On comprend dès lors que les suppléants sont bien plus nécessaires au canton que le législateur l’a prévu, du moins pour le moment. Car s’ils « prêtent » leur nom, pour assurer la parité des binômes et permettre aux titulaires de se présenter, ils aspirent à être bien plus que cela « Les gens pensent que nous prêtons simplement notre nom et que nous sommes là uniquement pour figurer sur une affiche », expose Carlotta Abbo, remplaçante de Raphaëlle Mouric, sur le canton de Chambéry 2, « or j’ai fait campagne comme une personne engagée, comme si je la menais pour moi-même. Toutes les décisions ainsi que le programme ont été élaborés ensemble, ne ne me sens pas » moins « qu’eux. » La candidate, déjà engagée sur la liste initiale des municipales menée par Thierry Repentin, confie n’avoir pas accepté d’emblée, n’ayant pas le projet départemental en tête. Ce sont les valeurs communes avec Raphaëlle Mouric, qui l’ont convaincue, et le travail mené en quatuor l’a confortée dans ce choix « Tout ce qu’ils savent, on le sait, ils nous informent de tout, ils nous écoutent, on peut donner notre avis, avec Alain Lançon, j’apprécie de ne pas être qu’un nom sur un bulletin.
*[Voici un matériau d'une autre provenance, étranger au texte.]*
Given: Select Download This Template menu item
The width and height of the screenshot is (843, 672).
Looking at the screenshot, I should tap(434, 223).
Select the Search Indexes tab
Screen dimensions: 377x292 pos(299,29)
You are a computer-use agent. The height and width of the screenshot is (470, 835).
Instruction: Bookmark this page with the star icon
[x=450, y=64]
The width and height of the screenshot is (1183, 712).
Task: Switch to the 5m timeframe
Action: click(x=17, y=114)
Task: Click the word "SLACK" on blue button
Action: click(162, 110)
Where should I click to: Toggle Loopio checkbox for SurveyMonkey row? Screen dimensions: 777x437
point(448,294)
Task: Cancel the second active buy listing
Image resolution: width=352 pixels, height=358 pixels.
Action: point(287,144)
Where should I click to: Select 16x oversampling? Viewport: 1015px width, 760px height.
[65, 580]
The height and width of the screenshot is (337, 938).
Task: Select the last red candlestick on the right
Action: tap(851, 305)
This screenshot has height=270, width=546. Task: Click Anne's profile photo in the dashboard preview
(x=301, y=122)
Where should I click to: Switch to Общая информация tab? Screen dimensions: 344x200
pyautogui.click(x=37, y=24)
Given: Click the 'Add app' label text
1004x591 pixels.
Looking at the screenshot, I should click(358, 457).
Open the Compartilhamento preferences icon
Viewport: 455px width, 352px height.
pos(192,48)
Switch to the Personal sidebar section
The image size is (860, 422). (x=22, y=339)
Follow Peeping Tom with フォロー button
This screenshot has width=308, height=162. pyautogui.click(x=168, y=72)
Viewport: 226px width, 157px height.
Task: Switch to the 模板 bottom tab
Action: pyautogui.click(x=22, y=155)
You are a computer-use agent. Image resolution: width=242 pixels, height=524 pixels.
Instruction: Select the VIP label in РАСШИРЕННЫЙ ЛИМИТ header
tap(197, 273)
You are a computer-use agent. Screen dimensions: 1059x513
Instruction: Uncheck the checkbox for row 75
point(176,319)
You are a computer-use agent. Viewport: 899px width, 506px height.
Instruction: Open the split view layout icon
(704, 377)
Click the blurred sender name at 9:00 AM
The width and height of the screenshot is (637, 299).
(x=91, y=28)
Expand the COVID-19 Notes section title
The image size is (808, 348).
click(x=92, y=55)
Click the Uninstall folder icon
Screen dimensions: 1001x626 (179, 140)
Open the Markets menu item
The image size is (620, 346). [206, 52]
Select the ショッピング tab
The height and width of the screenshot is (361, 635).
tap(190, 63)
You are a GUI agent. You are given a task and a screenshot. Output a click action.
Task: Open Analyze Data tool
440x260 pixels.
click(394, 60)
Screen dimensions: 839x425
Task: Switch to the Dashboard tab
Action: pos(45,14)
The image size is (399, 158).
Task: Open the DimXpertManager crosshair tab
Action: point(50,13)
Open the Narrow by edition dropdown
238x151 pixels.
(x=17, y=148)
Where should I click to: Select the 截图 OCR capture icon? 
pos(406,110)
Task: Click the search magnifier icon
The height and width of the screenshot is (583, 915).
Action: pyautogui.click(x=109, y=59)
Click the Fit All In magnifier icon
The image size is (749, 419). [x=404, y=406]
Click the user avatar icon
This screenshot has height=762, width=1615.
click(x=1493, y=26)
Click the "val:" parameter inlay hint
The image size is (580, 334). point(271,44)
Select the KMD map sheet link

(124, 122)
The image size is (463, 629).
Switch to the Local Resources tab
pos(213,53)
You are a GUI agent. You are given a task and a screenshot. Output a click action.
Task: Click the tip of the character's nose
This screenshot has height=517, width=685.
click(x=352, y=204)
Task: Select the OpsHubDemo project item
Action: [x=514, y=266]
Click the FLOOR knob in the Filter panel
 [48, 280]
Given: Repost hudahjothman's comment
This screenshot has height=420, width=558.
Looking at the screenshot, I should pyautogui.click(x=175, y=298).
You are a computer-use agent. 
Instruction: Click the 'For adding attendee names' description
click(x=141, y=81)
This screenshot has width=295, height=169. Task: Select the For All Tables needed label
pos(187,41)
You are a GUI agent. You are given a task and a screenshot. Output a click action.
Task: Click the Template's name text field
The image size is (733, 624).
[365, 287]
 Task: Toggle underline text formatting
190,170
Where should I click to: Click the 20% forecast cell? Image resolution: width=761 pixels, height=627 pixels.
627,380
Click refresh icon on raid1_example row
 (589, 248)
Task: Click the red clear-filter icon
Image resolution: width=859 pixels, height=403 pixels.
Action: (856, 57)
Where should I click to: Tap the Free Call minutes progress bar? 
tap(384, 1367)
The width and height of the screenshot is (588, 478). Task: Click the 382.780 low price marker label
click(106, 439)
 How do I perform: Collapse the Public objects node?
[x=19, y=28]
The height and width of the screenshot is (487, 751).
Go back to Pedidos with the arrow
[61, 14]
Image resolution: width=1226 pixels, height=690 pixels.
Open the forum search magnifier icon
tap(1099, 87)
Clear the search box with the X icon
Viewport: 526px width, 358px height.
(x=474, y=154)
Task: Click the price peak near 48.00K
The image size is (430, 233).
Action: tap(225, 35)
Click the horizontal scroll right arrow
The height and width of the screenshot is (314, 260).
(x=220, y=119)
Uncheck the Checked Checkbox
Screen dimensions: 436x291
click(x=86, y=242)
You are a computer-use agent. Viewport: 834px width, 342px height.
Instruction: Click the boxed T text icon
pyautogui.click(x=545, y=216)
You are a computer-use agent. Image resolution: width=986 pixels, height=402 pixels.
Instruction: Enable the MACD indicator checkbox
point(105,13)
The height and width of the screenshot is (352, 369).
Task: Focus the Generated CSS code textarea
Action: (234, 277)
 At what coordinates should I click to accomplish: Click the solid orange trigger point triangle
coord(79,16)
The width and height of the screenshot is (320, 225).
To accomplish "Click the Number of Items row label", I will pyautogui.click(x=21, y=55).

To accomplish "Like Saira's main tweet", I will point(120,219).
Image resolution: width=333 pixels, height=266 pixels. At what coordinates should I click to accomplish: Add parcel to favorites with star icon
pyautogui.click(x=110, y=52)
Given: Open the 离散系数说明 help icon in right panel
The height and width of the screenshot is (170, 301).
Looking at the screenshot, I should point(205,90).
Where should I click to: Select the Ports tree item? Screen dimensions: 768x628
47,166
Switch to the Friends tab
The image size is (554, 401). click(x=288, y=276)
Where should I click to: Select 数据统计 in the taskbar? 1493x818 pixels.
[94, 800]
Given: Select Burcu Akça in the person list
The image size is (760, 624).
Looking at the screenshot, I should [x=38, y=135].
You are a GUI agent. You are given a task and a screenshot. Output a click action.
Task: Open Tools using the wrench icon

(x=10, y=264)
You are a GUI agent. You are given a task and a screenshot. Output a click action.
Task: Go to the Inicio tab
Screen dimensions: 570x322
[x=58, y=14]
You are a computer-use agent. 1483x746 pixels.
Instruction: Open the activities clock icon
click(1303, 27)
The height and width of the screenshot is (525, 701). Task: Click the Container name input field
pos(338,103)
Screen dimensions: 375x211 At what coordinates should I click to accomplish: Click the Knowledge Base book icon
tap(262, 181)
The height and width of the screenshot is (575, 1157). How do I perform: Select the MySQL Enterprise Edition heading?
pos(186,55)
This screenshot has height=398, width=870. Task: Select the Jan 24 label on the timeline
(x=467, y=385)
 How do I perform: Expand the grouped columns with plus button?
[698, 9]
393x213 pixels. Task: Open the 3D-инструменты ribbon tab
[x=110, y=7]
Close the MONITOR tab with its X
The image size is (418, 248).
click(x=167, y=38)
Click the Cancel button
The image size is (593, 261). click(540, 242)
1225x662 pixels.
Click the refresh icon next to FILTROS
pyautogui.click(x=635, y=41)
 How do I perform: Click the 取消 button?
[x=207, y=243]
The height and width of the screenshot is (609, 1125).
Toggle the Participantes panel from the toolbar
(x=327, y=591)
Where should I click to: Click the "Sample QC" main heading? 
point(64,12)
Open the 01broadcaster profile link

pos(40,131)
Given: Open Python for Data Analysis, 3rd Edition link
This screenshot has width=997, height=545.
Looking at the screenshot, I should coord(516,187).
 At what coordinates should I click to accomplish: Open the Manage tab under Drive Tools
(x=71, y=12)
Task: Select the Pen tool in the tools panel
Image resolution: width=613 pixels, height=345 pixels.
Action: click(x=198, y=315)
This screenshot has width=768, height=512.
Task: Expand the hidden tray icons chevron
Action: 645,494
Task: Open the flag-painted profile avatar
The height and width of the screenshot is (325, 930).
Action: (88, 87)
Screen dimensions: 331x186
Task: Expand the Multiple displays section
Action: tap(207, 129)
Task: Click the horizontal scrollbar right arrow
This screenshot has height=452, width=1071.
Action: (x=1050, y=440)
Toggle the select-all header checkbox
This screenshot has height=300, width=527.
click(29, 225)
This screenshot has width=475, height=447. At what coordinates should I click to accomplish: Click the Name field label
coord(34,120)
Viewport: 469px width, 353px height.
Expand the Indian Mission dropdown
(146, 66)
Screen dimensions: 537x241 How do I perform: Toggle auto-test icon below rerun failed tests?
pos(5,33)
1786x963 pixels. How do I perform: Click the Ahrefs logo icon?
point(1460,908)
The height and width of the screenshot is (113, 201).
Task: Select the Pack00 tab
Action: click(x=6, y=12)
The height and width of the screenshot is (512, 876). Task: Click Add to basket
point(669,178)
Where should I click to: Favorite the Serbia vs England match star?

S’ils sont élus, nous continuerons de travailler ensemble, à quatre », explique-t-elle.
Pas question non plus pour Julie Novelli que d’apposer uniquement son nom sur une affiche. « Je ne fais pas de figuration », soutient la candidate remplaçante de Nathalie Schmitt, « je suis maire, VP à l’agglo, maman, j’ai mon travail à côté, je n’aurais pas fait campagne durant deux mois, juste pour prêter mon nom et encore moins si derrière il ne se passe rien. » Aussi a-t-elle accepté la proposition de ses colistiers, de travailler ensemble et de tout partager de cette campagne : « Nous avons travaillé sur le programme ensemble, avons fait les réunions publiques ensemble. Et ma candidature est aussi liée aux personnes qui composent l’équipe, j’ai fait un choix de personnes », explique l’édile biollane. « et ce sans parler de couleur politique, puisqu’elle ne me correspond pas forcément, ce qui n’a jamais été un problème ; je n’avais pas envie d’être marquée politiquement, mais plutôt de proposer un contrepoids, que j’ai trouvé intéressant. » précise l’élue. Sur le travail d’équipe, il en va de même pour Vincent Thomazo et Gaëtan Pauchet, qui entendent travailler de concert avec leur équipe électorale « On se présente en équipe, on reste en équipe », estime Vincent Thomazo, « Il faut laisser plus de place aux candidats suppléants », martèle le benjamin du Conseil. Toujours est-il que si l’idée est de prévoir l’éventualité d’un décès ou d’une démission, la nomination préalable du binôme évite avant tout de devoir organiser de nouvelles élections, que la loi sur la parité n’a pas – sur un plan pratique – facilité, puisque les remplaçants doivent être de même sexe que les titulaires, en application du code électoral. « Faute d’avoir un statut, cela pourrait décourager les éventuels candidats, voire être frustrant », estime Vincent Thomazo, « pourquoi ne pas le prévoir, pour l’échelon départemental ou même d’autres échelons ? » La question est posée, là où l’engagement, lui, ne fait aucun doute, pour ces 68 quatuors de candidats en Savoie.